> **Aim of the exercise**: Look through the records below and collect all lines that hold the string "more".
———
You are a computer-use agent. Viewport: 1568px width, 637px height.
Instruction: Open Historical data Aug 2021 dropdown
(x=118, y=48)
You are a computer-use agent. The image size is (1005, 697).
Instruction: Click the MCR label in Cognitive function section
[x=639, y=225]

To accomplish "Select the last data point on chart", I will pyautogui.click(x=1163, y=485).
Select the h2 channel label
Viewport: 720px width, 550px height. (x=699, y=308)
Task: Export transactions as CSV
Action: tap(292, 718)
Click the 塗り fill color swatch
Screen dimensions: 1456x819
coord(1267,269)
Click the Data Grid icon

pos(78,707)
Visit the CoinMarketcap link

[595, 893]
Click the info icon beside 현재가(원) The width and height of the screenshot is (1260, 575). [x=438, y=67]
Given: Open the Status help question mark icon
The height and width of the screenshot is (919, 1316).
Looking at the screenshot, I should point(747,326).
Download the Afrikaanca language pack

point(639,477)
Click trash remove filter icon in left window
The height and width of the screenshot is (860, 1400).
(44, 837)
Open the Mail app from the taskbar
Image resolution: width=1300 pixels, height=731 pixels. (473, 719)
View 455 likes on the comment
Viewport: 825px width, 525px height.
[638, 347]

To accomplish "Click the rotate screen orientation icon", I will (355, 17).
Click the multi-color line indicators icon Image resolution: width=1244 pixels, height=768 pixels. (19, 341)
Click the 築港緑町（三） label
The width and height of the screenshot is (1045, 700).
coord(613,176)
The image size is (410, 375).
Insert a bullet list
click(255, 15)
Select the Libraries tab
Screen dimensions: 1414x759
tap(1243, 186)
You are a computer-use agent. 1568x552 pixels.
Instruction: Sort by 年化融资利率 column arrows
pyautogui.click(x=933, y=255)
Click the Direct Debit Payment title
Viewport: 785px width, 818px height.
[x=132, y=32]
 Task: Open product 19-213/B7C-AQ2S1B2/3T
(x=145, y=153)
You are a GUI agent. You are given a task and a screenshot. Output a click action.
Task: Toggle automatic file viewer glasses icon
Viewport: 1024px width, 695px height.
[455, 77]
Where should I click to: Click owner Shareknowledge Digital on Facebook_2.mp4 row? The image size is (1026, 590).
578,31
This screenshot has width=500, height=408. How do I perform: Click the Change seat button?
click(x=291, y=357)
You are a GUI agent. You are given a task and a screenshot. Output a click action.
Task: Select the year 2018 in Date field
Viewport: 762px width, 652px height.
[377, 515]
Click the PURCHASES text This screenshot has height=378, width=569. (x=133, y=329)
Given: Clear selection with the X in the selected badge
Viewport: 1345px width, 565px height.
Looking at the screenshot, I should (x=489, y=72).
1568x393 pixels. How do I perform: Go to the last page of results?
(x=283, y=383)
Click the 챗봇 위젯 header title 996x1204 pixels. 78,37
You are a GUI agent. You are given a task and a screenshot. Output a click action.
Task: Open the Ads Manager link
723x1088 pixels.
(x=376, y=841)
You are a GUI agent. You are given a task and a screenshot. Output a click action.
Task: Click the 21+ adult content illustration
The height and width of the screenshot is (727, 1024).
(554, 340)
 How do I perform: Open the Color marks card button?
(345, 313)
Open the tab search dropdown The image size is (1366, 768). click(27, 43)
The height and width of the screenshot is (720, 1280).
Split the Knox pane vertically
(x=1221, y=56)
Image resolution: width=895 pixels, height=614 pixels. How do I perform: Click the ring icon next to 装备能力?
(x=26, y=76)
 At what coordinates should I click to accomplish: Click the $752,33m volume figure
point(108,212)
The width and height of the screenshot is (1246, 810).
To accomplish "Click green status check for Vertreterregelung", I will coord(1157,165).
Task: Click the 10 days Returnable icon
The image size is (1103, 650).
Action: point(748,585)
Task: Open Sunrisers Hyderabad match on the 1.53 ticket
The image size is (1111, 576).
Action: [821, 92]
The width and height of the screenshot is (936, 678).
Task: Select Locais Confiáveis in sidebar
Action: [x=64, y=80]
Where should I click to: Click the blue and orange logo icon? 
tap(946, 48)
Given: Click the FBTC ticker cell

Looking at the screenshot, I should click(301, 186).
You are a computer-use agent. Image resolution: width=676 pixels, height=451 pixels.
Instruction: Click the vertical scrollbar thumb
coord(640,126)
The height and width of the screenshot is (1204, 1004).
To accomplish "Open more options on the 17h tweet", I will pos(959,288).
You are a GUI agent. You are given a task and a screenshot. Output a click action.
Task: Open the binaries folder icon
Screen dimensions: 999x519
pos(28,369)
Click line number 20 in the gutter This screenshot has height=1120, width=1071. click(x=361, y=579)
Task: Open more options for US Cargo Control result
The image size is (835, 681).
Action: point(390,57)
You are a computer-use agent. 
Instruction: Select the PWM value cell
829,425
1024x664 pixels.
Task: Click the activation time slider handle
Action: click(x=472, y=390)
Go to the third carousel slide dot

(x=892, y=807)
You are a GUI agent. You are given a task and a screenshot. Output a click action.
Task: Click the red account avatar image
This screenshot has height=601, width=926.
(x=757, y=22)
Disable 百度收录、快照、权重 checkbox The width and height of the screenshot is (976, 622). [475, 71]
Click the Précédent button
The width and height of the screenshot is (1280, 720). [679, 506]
———
> **Output**:
To accomplish "Open more options on the 17h tweet", I will pos(959,288).
Task: Open more options for US Cargo Control result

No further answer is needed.